Lisp-like languages are expression-oriented, i.e. everything is an expression, and a language's semantics is given as a set of reduction rules, turning more complex expressions into simpler ones, and ultimately into "values".

Equations are not expressions. Several equations could be somehow mashed into one expression; you'd have to introduce some syntax for that; case is that syntax.

Rich syntax of Haskell gets translated into smaller "core" language, that has case as one of its basic building blocks. case has to be a basic construct, because pattern-matching in Haskell is made to be such a basic, core feature of the language.


To your new question, yes you can, by introducing auxiliary functions as Luis Casillas shows in his answer, or with the use of pattern guards, so his example becomes:

foo x y | (Meh o p) <- z = baz y p o
        | (Gah t q) <- z = quux x t q
    where 
       z = bar x
4
votes

The two functions compile into exactly the same internal code in Haskell ( called Core ) which you can dump out by passing the flags -ddump-simpl -dsuppress-all to ghc.

It may look a bit intimidating with the variable names, but it's effectively just a explicitly typed version of the code you wrote above. The only difference is the variables names.

fromMaybe2
fromMaybe2 =
  \ @ t_aBC defval_aB6 ds_dCK ->
    case ds_dCK of _ {
      Nothing -> (defval_aB6) defval_aB6;
      Just value_aB8 -> (value_aB8) value_aB8
    }

fromMaybe
fromMaybe =
  \ @ t_aBJ defval_aB3 wrapped_aB4 ->
    case wrapped_aB4 of _ {
      Nothing -> (defval_aB3) defval_aB3;
      Just value_aB5 -> (value_aB5) value_aB5
    }
3
votes

The paper "A History of Haskell: Being Lazy with Class" (PDF) provides some useful perspective on this question. Section 4.4 ("Declaration style vs. expression style," p.13) is about this topic. The money quote:

[W]e engaged in furious debate about which style was “better.” An underlying assumption was that if possible there should be “just one way to do something,” so that, for example, having both let and where would be redundant and confusing. [...] In the end, we abandoned the underlying assumption, and provided full syntactic support for both styles.

Basically they couldn't agree on one so they threw both in. (Note that quote is explicitly about let and where, but they treat both that choice and the case vs. equations choice as two manifestations of the same basic choice—what they call "declaration style" vs. "expression style.")

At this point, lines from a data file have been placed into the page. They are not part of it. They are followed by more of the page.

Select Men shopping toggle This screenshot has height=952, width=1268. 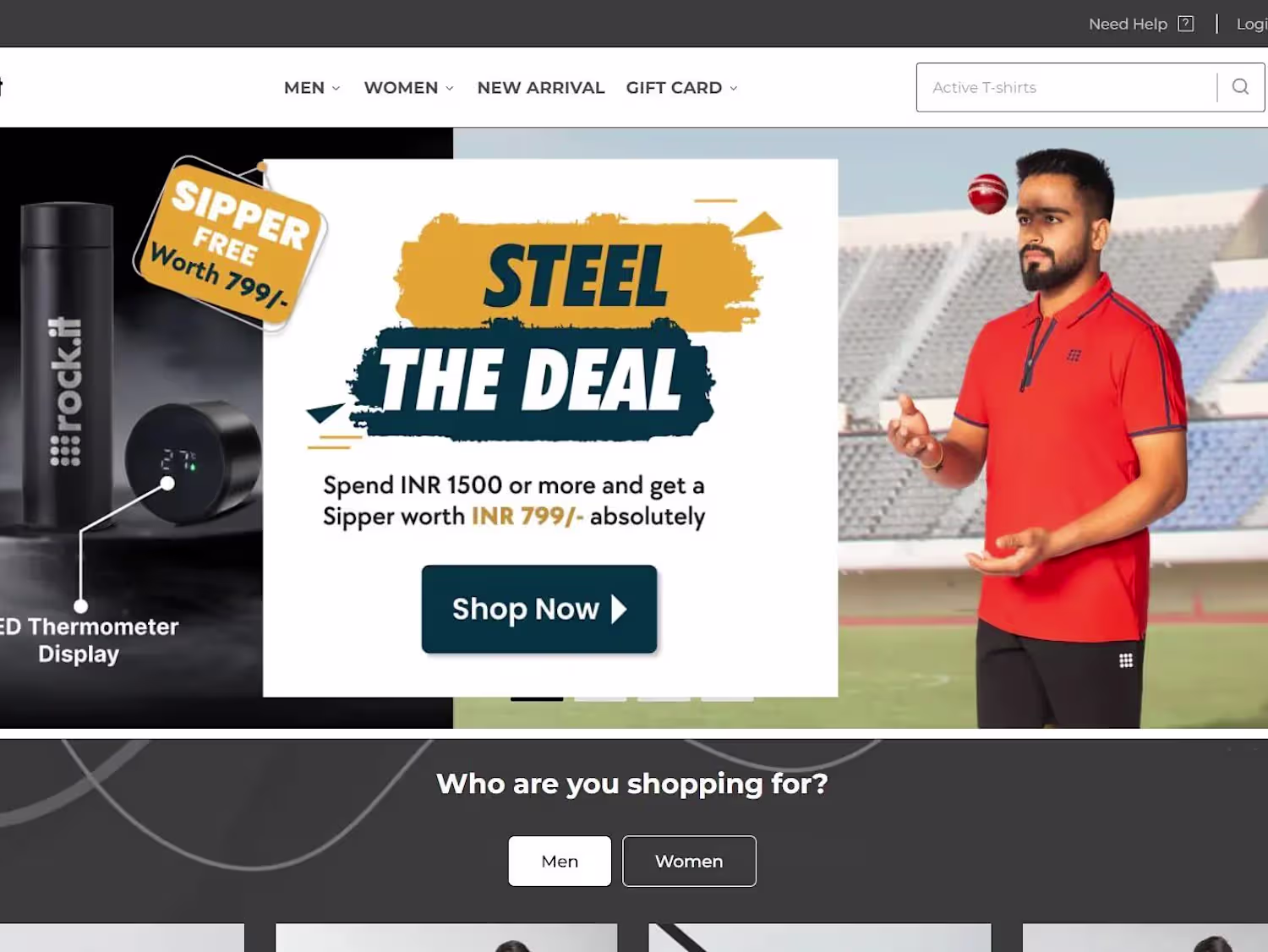coord(560,861)
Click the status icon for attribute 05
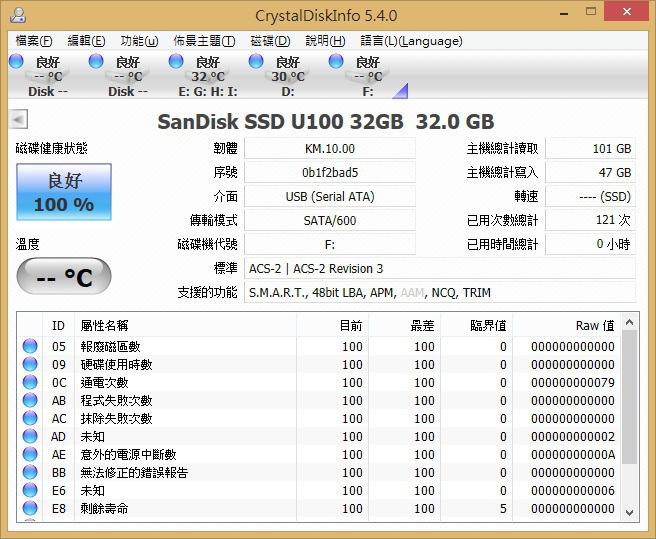The height and width of the screenshot is (539, 656). pos(30,347)
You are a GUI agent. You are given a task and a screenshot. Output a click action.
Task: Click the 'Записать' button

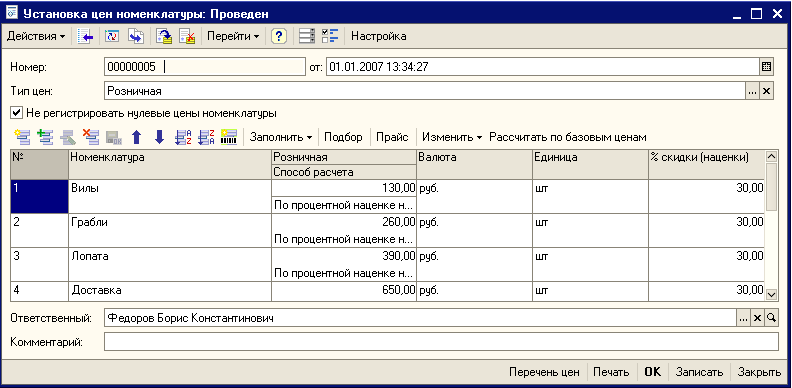pos(700,372)
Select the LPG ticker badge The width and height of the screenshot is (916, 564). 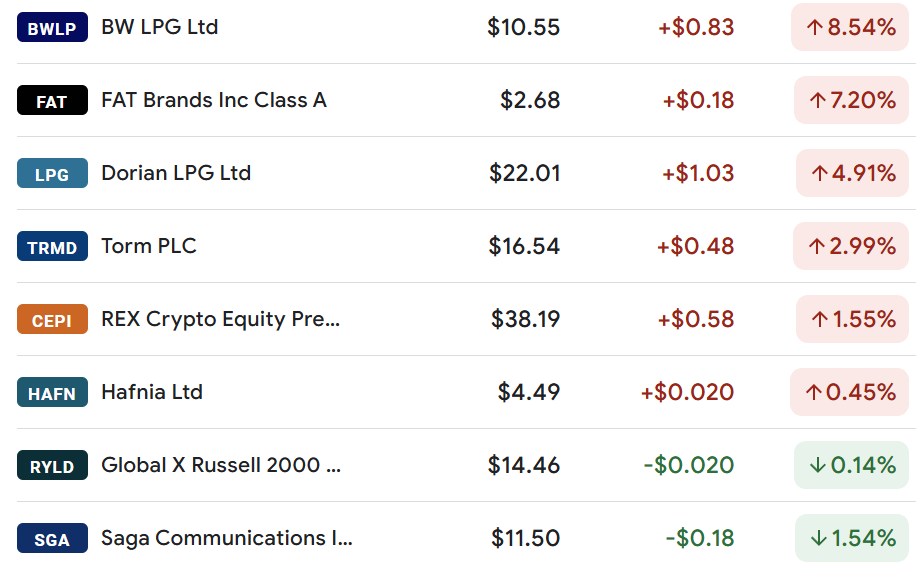tap(52, 174)
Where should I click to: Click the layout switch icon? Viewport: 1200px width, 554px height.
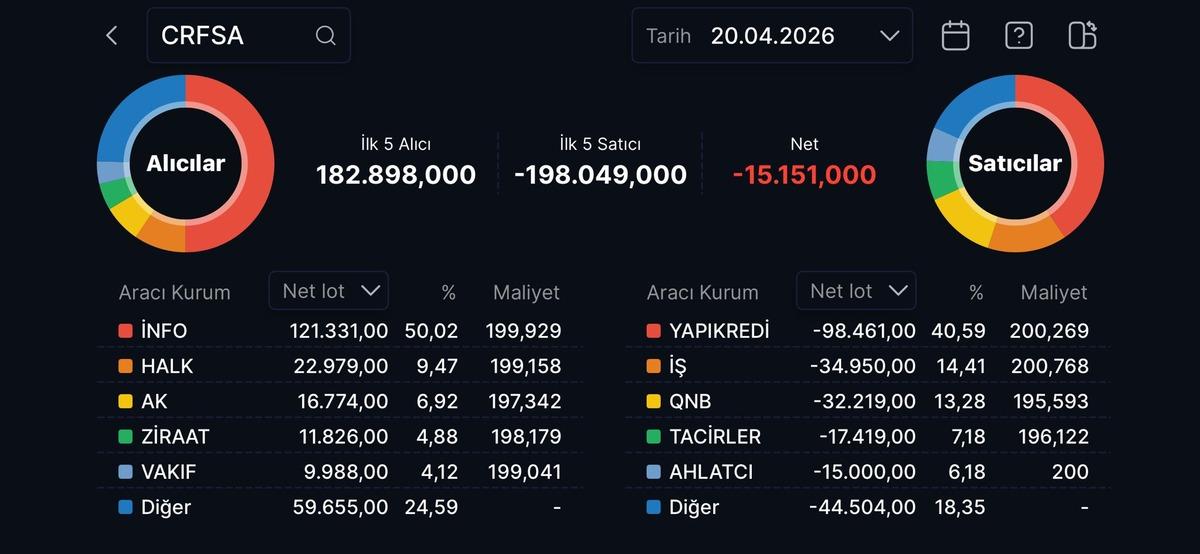(x=1082, y=36)
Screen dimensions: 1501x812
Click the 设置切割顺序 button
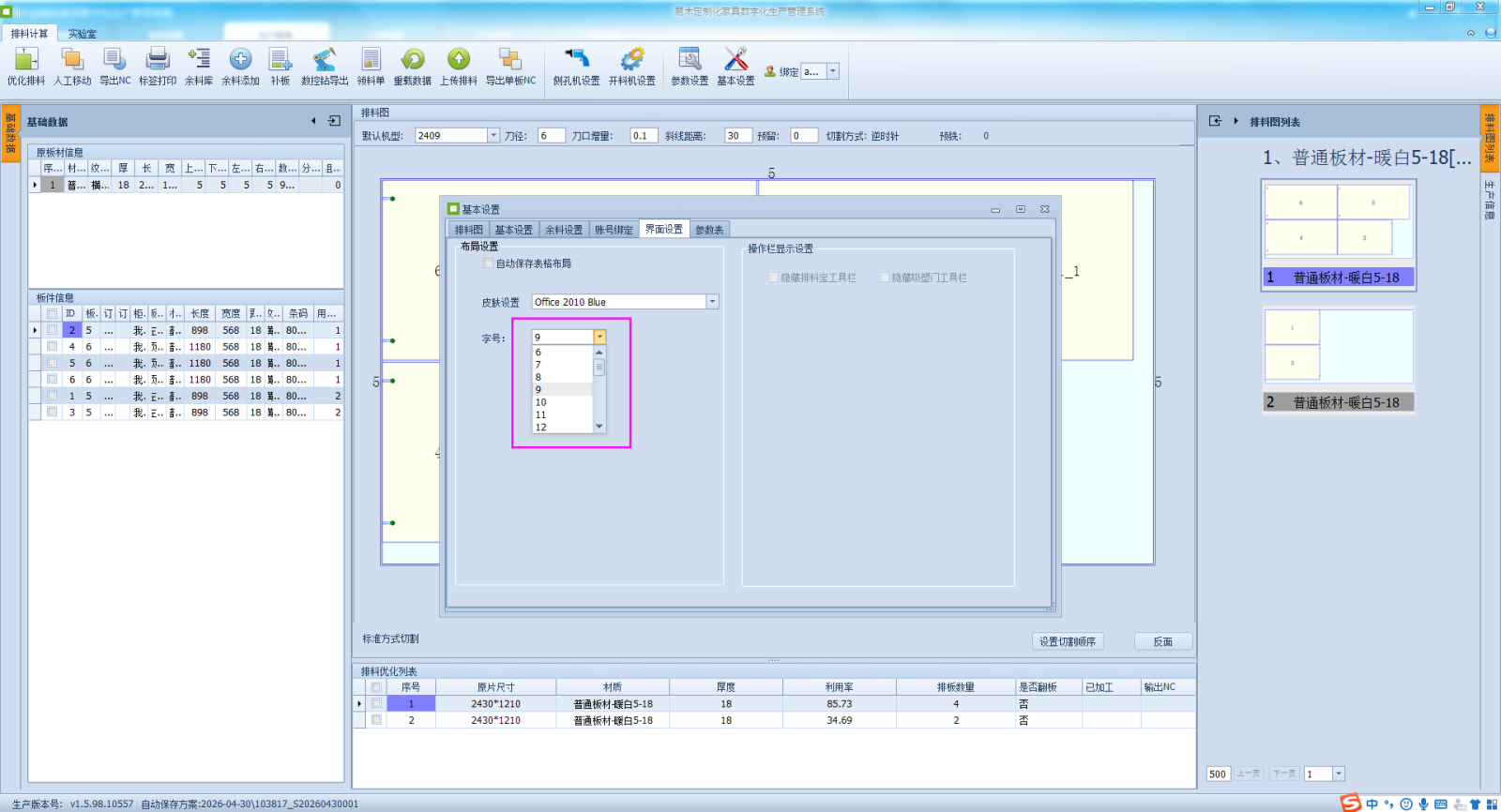[1068, 641]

In modern practice, the declaration style (your "series of equations") has become the more common one. case is often seen in this situation, where you need to match on a value that is computed from one of the arguments:

foo x y = case bar x of
            Meh o p -> baz y p o
            Gah t q -> quux x t q

You can always rewrite this to use an auxiliary function:

foo x y = go (bar x)
    where go (Meh o p) = baz y p o
          go (Gah t q) = quux x t q

This has the very minor disadvantage that you need to name your auxiliary function—but go is normally a perfectly fine name in this situation.

2
votes

Case expression can be used anywhere an expression is expected, while equations can't. Example:

1 + (case even 9 of True -> 2; _ -> 3)

You can even nest case expression, and I've seen code that does that. However I tend to stay away from case expressions, and try to solve the problem with equations, even if I have to introduce a local function using where/let.

1
votes

Every definition using equations is equivalent to one using case. For instance

negate True = False
negate False = True

stands for

negate x = case x of
             True -> False
             False -> True

That is to say, these are two ways of expressing the same thing, and the former is translated to the latter by GHC.

From the Haskell code that I've read, it seems canonical to use the first style wherever possible.

See section 4.4.3.1 of the Haskell '98 report.

1
votes

The answer to your added question is yes, but it's pretty ugly.

case exp of
  pat1 -> e1
  pat2 -> e2
  etc.

can, I believe, be emulated by

let
  f pat1 = e1
  f pat2 = e2
  etc.
in f exp

as long as f is not free in exp, e1, e2, etc. But you shouldn't do that because it's horrible.